AzureのProfile画像をnext-authで取得する（javascript）

ProviderがGitHubの場合はすんなりavatorの画像URLを取得できるのですが、
microsoftアカウントの場合に取得にちょっと苦労しました。

next-authのデフォルト設定のままでProfileのphotoのURLにアクセスしようとするとエラーになります。

{
  "error": {
    "code": "ErrorInsufficientPermissionsInAccessToken",
    "message": "Exception of type 'Microsoft.Fast.Profile.Core.Exception.ProfileAccessDeniedException' was thrown.",
    "innerError": {
      "date": "2022-12-05T08:03:30",
      "request-id": "XXXXXXXX-YYYY-ZZZZZ-a6cf-XXXXXXXXXXXX",
      "client-request-id": "XXXXXXXX-YYYY-ZZZZZ-a6cf-XXXXXXXXXXXX"
    }
  }
}

結論から言うと、以下のscopeの内 User.Readが足りないためにErrorInsufficientPermissionsInAccessTokenが発生します。

authorization: { params: { scope: 'email openid profile User.Read' } },

必ずしもUser.Readじゃなくてもいいのですが、読み取りできるscopeが必要です。
デフォルトの場合、’email openid profile’ が指定されています。

---

以下、サンプルコードを載せておきます。
async profile(profile, tokens) の部分はAwaitableクラスを返す必要があるため、このコードそのままの場合はtypescript的にはエラーとなります。が、Awaitableはnext-auth内部のクラスっぽく、ここで型の整合性と取るメリットが乏しいため、私はignoreするなどでエラーを無視します。

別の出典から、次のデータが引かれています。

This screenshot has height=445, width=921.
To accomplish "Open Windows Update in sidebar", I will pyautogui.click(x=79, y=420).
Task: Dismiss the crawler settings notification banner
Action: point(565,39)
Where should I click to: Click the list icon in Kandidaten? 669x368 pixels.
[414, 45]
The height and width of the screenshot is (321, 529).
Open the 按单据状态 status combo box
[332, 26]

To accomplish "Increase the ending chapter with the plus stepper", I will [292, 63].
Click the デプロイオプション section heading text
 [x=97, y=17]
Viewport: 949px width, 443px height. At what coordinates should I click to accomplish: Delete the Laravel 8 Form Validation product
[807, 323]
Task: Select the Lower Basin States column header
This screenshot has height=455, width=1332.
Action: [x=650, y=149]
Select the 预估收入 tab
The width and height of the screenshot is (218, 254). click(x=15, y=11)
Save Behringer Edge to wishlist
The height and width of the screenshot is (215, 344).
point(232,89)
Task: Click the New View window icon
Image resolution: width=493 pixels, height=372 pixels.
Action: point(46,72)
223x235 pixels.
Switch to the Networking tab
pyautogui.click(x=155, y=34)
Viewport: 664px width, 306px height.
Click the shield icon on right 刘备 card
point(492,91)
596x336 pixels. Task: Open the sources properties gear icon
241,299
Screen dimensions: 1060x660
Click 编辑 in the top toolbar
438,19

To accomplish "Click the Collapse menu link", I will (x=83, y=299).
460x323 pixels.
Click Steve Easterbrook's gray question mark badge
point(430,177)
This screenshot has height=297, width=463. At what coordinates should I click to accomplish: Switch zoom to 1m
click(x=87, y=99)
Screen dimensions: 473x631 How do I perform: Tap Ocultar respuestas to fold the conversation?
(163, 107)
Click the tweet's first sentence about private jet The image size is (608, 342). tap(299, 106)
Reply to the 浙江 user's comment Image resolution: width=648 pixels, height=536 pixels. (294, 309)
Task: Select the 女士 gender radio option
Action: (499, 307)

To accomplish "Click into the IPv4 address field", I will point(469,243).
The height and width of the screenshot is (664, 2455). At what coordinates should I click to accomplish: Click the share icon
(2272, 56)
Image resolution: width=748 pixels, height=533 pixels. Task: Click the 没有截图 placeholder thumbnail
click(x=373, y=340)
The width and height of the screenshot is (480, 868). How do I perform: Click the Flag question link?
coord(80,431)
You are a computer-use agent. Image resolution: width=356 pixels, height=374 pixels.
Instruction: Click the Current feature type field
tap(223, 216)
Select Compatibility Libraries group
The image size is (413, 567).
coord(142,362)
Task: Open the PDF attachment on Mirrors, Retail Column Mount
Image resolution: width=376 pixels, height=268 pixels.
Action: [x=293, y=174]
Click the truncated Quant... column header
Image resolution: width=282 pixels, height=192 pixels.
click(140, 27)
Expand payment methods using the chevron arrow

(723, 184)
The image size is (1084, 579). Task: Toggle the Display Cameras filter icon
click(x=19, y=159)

pages/api/auth/[...nextAuth].ts

import NextAuth, { NextAuthOptions } from 'next-auth';
import AzureADProvider from 'next-auth/providers/azure-ad';

import { PrismaAdapter } from '@next-auth/prisma-adapter';

import { prisma } from '../../../modules/db';

export const authOptions: NextAuthOptions = {
  adapter: PrismaAdapter(prisma),
  providers: [
    AzureADProvider({
      clientId: process.env.AZURE_AD_CLIENT_ID,
      clientSecret: process.env.AZURE_AD_CLIENT_SECRET,
      tenantId: process.env.AZURE_AD_TENANT_ID,
      authorization: { params: { scope: 'email openid profile User.Read' } },
      async profile(profile, tokens) {
        const profileSize = 48;
        // https://docs.microsoft.com/en-us/graph/api/profilephoto-get?view=graph-rest-1.0#examples
        const profilePicture = await fetch(`https://graph.microsoft.com/v1.0/me/photos/${profileSize}x${profileSize}/$value`, {
          headers: {
            Authorization: `Bearer ${tokens.access_token}`,
          },
        });

        let image: string | null = null;
        if (profilePicture.ok) {
          const pictureBuffer = await profilePicture.arrayBuffer();
          const pictureBase64 = Buffer.from(pictureBuffer).toString('base64');
          image = `data:image/jpeg;base64, ${pictureBase64}`;
        }

        return {
          id: profile.sub,
          name: profile.name,
          email: profile.email,
          image,
        };
      },
    }),
  ],

  callbacks: {
    async session({ session, user }) {
      session.user.image = user.image ?? '';
      return session;
    },
  },
};

export default NextAuth(authOptions);

next-auth.d.ts

import { DefaultSession } from 'next-auth';

declare module 'next-auth' {
  interface Session {
    user: {
      image: string;
    } & DefaultSession['user'];
  }
}

型定義ファイルにはuseSessionで戻ったオブジェクトに正確な型情報が欲しいため、上記を追加します。